Using "intelligent trial and error", their six-legged robot learned how to walk again in less than 2 minutes, external.
"This new technique will enable more robust, effective, autonomous robots," the engineers behind the robot said.
They said the aim was to mimic the behaviour of injured animals.
The trial-and-error methodology could have ramifications for robots used in the workplace and for military purposes. A robot that can keep attacking - no matter how damaged - brings to mind the relentless android from the Terminator films.
According to one expert, adaptive robotics is the cutting edge of the field. Most robots currently sit in factories and perform very specific functions. Scientists want to get robots to understand new and changing situations.
"The real challenge we are pursuing in robotics is robots that can adapt to uncertain and unstructured environments," Dr Fumiya Iida, of the Machine Intelligence Laboratory at the University of Cambridge, told the BBC.

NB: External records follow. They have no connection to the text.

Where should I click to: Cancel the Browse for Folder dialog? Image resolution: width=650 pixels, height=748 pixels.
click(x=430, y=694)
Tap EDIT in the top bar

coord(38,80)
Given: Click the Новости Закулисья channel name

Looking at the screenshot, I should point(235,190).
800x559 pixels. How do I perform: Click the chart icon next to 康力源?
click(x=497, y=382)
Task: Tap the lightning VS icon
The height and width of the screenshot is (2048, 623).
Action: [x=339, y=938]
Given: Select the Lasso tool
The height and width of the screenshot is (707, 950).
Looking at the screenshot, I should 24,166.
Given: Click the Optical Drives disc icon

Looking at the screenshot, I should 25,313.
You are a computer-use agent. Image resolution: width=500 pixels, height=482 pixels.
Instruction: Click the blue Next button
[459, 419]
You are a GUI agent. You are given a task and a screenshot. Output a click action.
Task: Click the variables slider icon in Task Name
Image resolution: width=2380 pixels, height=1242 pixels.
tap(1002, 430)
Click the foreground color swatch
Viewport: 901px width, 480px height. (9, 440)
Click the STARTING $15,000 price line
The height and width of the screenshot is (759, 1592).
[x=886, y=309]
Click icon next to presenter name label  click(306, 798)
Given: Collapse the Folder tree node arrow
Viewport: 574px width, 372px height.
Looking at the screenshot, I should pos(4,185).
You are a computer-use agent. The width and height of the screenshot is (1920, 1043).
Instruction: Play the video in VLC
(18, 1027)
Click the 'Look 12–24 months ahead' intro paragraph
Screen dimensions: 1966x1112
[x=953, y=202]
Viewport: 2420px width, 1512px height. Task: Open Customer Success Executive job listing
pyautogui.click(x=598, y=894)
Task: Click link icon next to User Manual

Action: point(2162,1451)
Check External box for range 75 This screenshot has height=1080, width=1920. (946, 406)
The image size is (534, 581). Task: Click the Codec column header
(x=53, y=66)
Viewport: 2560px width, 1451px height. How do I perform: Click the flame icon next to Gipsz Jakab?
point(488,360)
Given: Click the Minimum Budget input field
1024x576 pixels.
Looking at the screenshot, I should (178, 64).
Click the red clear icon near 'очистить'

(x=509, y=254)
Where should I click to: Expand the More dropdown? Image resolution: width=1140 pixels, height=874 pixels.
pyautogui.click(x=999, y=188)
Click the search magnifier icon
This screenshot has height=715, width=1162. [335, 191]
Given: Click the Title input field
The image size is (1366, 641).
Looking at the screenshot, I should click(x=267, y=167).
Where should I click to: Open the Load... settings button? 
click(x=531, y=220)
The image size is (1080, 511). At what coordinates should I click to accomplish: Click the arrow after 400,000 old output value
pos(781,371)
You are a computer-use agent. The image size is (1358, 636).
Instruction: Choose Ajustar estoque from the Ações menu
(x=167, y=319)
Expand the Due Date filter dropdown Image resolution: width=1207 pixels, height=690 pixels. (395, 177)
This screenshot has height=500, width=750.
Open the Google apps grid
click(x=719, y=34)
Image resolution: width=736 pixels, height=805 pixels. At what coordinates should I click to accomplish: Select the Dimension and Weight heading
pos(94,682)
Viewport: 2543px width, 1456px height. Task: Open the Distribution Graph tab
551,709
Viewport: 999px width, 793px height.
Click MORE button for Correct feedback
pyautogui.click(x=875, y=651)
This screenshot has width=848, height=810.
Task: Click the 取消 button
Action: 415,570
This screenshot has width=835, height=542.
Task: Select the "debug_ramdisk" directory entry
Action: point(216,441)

The scientists - Antoine Cully and and Jean-Baptiste Mouret, external of the Sorbonne in Paris and Jeff Clune of the University of Wyoming - published a research paper, external on their robot on Arxiv, a platform to release early versions of academic research that is overseen by Cornell University's library.
Locomotion 'a challenge'
"When animals lose a limb, they learn to hobble remarkably quickly," Arxiv said in a blog post on the research, external. "And yet when robots damage a leg, they become completely incapacitated."
The scientists' robot has solved this by trying to mimic animals - by discovering which leg is broken and then then using trial and error to figure out the best way to continue walking.
"Locomotion is a major challenge," Dr Iida said. "It's an issue of energy efficiency. Robots are unusually very inefficient compared to animals."
Other companies are also trying to mimic animals, such as Boston Dynamics, which is now owned by Google. It makes a variety of robots, including the internet sensation Big Dog, external, which can attain locomotion on a variety of different and difficult terrains.
Big Dog was funded by the US Defense Advanced Research Projects Agency (Darpa) and Boston Dynamics contracts for the US military - which is an area where the trial-and-error algorithms could be applied, especially to machines injured in warfare.
But Dr Iida said that military use was only one aspect of better adaptive robots.
"There are lots of applications beyond the military," he said. "You can think of robots in extreme environments, so not only in warfare, but in space such as robots on the Moon and Mars, and in nuclear power plants. Think of Fukushima, for example, where humans can't go."
While these engineers are focused on self-learning robots, others are developing robots and materials that can "heal themselves" when they are damaged.
BAE Systems said recently that in the future, it could build drones that contained a lightweight fluid that would allow jets to heal themselves, external from damage sustained in flight, as well as on-board 3D printers that can make new parts, while a new plastic that can fix itself has been developed by engineers at the University of Illinois.